- Work to be completed: Extract the lines from the first line of the records below through the line containing "Open the settings", inclusive, and reproduce them exactly as written.

Pixel coordinate grounding data:
- - -

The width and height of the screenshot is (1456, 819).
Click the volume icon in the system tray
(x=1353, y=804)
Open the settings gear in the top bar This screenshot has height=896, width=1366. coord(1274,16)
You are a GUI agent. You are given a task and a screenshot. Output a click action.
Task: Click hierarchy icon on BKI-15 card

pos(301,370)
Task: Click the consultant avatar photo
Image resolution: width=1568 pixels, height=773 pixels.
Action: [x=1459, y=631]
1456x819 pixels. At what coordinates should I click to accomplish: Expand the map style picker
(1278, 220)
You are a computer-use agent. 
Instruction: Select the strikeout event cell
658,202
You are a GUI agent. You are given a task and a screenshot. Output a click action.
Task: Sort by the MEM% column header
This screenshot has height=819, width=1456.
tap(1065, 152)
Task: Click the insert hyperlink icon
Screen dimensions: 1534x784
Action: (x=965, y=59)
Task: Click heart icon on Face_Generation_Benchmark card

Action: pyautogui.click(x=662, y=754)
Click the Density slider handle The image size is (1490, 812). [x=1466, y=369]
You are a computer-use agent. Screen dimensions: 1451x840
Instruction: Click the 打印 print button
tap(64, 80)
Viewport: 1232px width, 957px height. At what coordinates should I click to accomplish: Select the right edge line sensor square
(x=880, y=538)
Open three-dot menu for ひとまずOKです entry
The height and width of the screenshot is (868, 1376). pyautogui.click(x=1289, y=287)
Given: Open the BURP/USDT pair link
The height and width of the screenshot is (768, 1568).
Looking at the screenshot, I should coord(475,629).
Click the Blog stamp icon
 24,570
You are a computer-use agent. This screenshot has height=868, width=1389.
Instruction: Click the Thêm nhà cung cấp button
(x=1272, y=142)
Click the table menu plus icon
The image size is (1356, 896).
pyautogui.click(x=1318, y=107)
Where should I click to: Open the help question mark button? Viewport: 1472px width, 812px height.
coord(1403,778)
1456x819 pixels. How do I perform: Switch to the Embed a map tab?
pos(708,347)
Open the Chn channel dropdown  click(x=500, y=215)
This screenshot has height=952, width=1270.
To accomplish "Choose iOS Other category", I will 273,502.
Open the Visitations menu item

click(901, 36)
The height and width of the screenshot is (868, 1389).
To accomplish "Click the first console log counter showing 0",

- - -

- Output for this exercise:
The width and height of the screenshot is (1456, 819).
Click the volume icon in the system tray
(x=1353, y=804)
Open the settings gear in the top bar This screenshot has height=896, width=1366. coord(1274,16)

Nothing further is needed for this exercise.